Google announced the big news on their blog stating:
As search becomes an increasingly customized experience, we recognize the growing importance of protecting the personalized search results we deliver. As a result, we’re enhancing our default search experience for signed-in users.
What does this mean for website owners?
You will no longer be able to see data from users who searched on Google, came to your site while they were logged into the Gmail account. When a person logged into Google searches for your site or a keyword that you rank for you will see that they came from Google but not see what search query they came from. You will still be able to get an aggregated list of the top 1000 search results to your website through Google Webmaster Tools but not through.
You should still receive visitors to your website so you shouldn’t see a drop off, just not the data about the terms that people are searching while they are logged into Gmail.
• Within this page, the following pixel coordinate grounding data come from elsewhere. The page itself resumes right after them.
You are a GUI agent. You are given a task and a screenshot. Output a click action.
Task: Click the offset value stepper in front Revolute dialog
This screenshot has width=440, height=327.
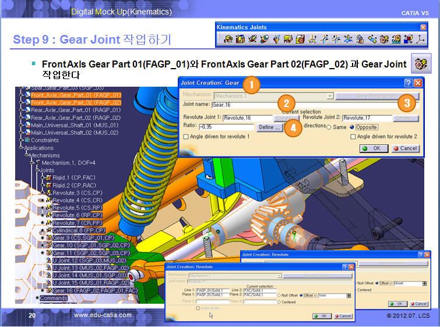[349, 296]
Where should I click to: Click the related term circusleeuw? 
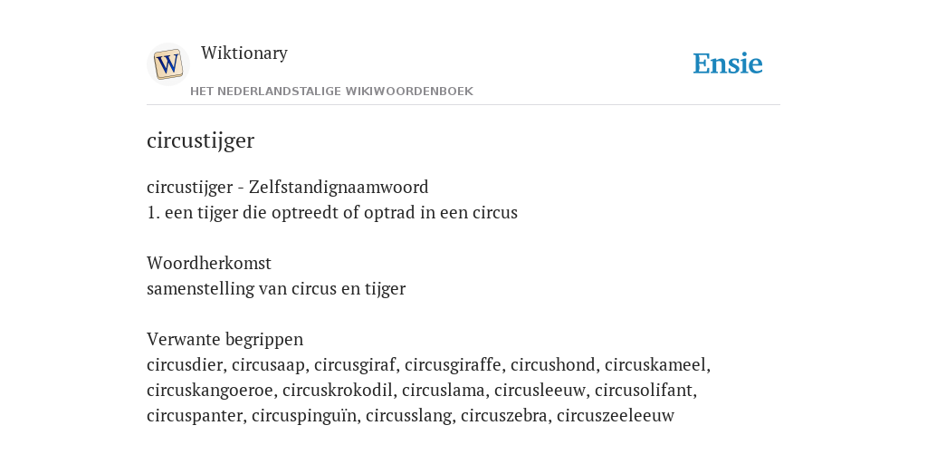[x=540, y=391]
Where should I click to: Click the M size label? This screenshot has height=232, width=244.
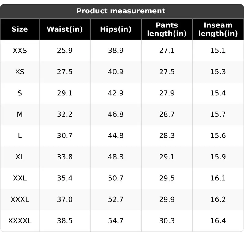[x=20, y=114]
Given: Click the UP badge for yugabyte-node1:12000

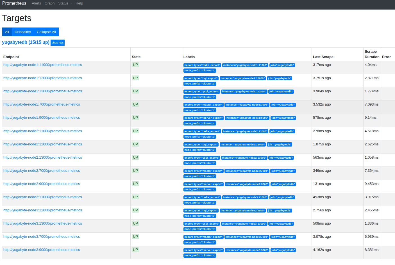Looking at the screenshot, I should (x=135, y=78).
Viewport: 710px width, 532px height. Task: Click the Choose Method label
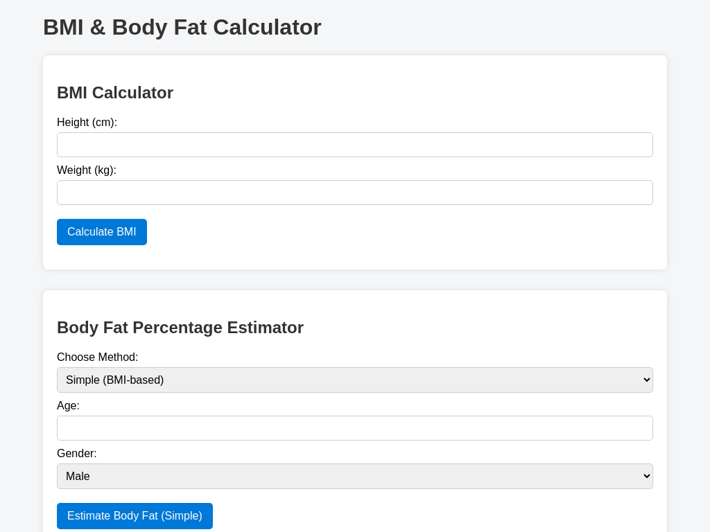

You will still see the data from people that search query your site that aren’t logged into Gmail.
Google Analytics blog reported:
When a signed in user visits your site from an organic Google search, all web analytics services, including Google Analytics, will continue to recognize the visit as Google “organic” search, but will no longer report the query terms that the user searched on to reach your site. Keep in mind that the change will affect only a minority of your traffic. You will continue to see aggregate query data with no change, including visits from users who aren’t signed in and visits from Google “cpc”.
To help you better identify the signed in user organic search visits, we created the token “(not provided)” within Organic Search Traffic Keyword reporting. You will continue to see referrals without any change; only the queries for signed in user visits will be affected. Note that “cpc” paid search data is not affected.
How much Data is being lost?
Reports are coming in that 30%+ loss of knowing what’s going on in the SEO world. This is a dramatic number to anyone or any company that is trying to prove their worth with SEO.
Why Does this Suck for SEO’s?
Across all my clients I have found that around 60% of clicks come when the person is in 1st position, 20% come if you’re in 2nd position and 10% when you are listed in 3rd position. The remaining 10% are left to ads that are on the right hand column. Now you won’t be able to attribute 90% of your SEO traffic. Though I’ll still be able to see which keywords people are coming from though AdWords as I stated above, I won’t be able to see which keywords people are searching for in Google. This sucks for SEO’s.
Why do I find this stupid?
Through my Google Analytics account I can no longer see the data that they have been collecting and still collect. And it also reeks of something deeper… that data wasn’t “personalized” to any individual anyway… so the argument doesn’t hold water. Adam Green stated: Google is doing it for some other reason. And when “some other reason” is used in an argument… that typically means “money”. Still confused? This is a ploy for them to get more money. They show you ALL this data through AdWords if you are paying for your clicks. So why wouldn’t they show you it through Google Analytics? It’s all about money, and it’s a smart move by them. It may piss a lot of people off like me but it’s a smart move to get people to spend more money with Google AdWords.
Google wants to make money and this is a good way for them to get more money. I can still see all the search query reports through my Google AdWords accounts but not through Google Analytics anymore. Google is trying to drive more people to PPC and this is another step to get them to do that. Do you think this will help them or hurt them long term?